- **WORK REQUIRED**
Please find the lines in the following records that hold "filter", and copy them.

*** Opening INPUT DATA ***

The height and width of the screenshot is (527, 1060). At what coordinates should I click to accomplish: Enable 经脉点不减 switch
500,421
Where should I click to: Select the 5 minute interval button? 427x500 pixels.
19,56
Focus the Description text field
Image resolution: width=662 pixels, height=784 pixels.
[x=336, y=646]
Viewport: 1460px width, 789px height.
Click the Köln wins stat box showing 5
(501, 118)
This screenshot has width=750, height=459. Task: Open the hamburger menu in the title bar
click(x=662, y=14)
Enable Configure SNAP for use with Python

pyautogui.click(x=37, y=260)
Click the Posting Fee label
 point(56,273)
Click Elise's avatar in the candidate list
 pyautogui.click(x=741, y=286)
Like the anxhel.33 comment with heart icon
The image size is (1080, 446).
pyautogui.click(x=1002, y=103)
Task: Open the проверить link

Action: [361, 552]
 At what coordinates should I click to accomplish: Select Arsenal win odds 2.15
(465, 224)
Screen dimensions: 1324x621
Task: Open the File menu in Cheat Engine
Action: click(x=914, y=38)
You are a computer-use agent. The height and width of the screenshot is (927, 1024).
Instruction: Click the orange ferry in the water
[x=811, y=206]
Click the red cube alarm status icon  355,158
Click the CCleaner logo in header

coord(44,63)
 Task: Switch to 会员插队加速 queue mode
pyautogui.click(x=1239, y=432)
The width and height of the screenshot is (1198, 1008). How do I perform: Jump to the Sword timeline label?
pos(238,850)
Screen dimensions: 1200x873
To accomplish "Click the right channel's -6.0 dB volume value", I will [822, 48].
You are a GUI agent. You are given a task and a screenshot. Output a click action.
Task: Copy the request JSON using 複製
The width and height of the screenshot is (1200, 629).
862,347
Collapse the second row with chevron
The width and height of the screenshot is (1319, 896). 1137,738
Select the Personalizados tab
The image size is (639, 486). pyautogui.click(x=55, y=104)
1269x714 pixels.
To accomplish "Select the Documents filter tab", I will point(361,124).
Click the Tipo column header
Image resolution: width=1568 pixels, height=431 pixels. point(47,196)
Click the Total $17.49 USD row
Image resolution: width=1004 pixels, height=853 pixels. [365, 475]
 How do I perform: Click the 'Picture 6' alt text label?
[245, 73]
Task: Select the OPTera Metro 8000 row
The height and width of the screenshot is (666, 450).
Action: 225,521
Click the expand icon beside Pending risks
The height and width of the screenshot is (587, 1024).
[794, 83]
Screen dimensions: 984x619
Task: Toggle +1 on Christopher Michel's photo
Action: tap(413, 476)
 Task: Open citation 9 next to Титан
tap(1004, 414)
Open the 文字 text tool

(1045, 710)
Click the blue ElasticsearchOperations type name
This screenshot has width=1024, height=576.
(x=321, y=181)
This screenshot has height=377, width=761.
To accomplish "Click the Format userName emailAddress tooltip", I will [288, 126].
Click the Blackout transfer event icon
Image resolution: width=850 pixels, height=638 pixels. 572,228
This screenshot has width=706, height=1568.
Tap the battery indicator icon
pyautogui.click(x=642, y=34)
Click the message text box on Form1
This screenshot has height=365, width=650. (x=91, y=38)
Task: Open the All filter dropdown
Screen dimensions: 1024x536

*** Closing INPUT DATA ***

- **EXPECTED ANSWER**
To accomplish "Select the Documents filter tab", I will point(361,124).
Task: Open the All filter dropdown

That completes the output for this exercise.